Paris, the city of l'amour. Well, it wasn't l'amour that brought me to this place, or then a different kind of, but the Wilko Johnson Band. One of the very few possibilities to see them live on stage outside of the U.K., so that was enough reason for me to make this trip. Prior to the gig, I've paid a visit to Mr. James Douglas Morrison, who's just around the corner at Pere Lachaise.

Then, it was La Maroquinerie (which I believe is meant to be a former tannery). From what I could see, it's a place where they have mostly poet's readings and the like. This seems to be on the ground floor where the restaurant and bar is. The concert stage is in the basement. A nice little venue. The average Wilko Johnson fan in Paris seems to be in her/his midforties as I can not recall having seen an older audience at any gig I care to remember (Wilko Johnson or otherwise). Of course, that didn't make me stand out as being the oldest, but I would have nicely made the average age bracket. Good to see that the people of Paris are not satisfied with a cultural life between soap operas and sports on TV.

The bar in the basement was even decorated with some Wilko Johnson and Dr. Feelgood LP's (the black "Watch Out!", "Down By The Jetty" and others. I've no idea what the "Private Practice" LP did on the wall. Maybe just an oversight. Also a frame with some photos of the Dr. Feelgood period). Very nice!

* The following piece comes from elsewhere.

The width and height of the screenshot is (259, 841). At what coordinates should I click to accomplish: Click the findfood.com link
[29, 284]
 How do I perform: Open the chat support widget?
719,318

At 2230hrs the Wilko Johnson Band took the stage. Another drummer to the one I've seen a little over a month ago in Basel. Until Wilko Johnson introduced the guy about 50 minutes later, I wondered as to who this could be. He didn't look like Monti (on the pictures I've seen anyway), he seemed to have longer hair, looked a bit skinnier and played like he's been with the band forever and a day. A relaxed kind of drumming, it was clear to see, the guy was familiar with the songs they were playing. It was Monti after all (I've never seen him live before, so, I'm to be excused).

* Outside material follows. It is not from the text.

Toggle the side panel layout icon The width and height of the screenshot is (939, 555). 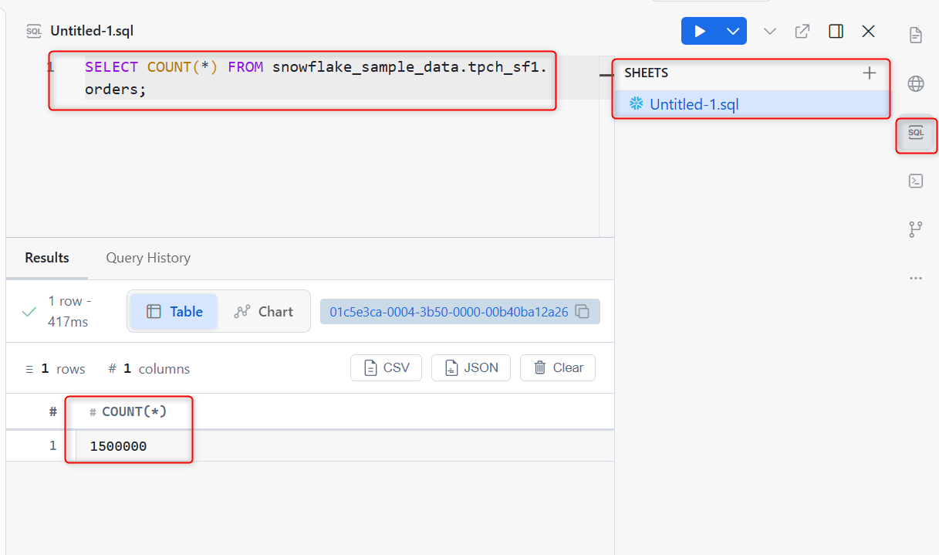(836, 31)
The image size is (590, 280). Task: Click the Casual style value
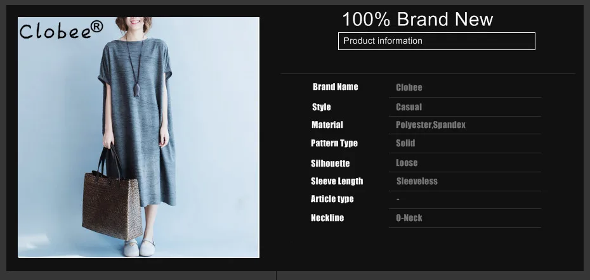point(409,107)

No surprises in the set and there were all the songs you've been waiting for to hear live again. Ninety minutes of the excellent Wilko Johnson Band and still no "Roxette". Looks like this has been deleted from the live set. Wilko doing some of the intros in french (which is a nice gesture, doing some stuff in the native language of the country where you're playing - that's probably the reason you can't see the Wilko Johnson Band more in countries other than the U.K.)

"The Beautiful Madrilena" and "Dr. Dupree" being some of the highlights, without a single song during the set falling behind. Of course, "Don't Let Your Daddy Know" was one of the pillars of the set again. Speaking of pillars, there were a few obscuring the view, especially the guy behind the mixing desk must have walked a mile while trying to see where Wilko Johnson was on stage. He did an outstanding job with the sound, which was crystal clear throughout the gig.

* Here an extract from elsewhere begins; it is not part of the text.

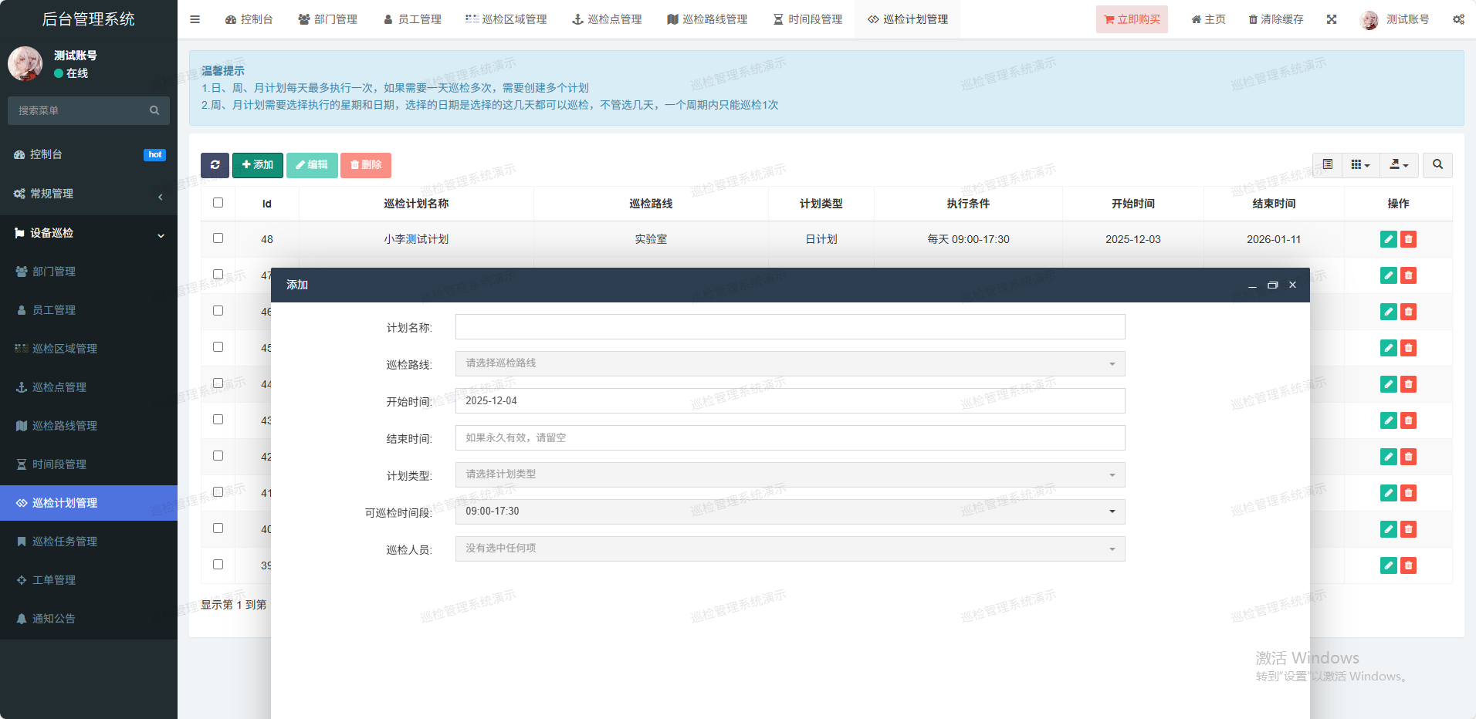Switch to the 巡检路线管理 top tab
Image resolution: width=1476 pixels, height=719 pixels.
click(x=707, y=19)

Ninety minutes later, it was all over and with "Route 66" having been played as the last song, I had witnessed another truly great gig of the Wilko Johnson Band. Having seen two gigs in rather quick succession, it was inevitable that I was starting to compare the two sets. Apart from the obvious (different drummer), the whole set had also a different feel. But to say, that one set was better than the other is impossible. Sometimes I think the Basel gig did have a slight edge over the one in Paris. But I'm talking warm air here, as probably nobody else but me could have made that comparison. When I left, I overheard some people talking about a magnificent gig. And to this, I have nothing to add.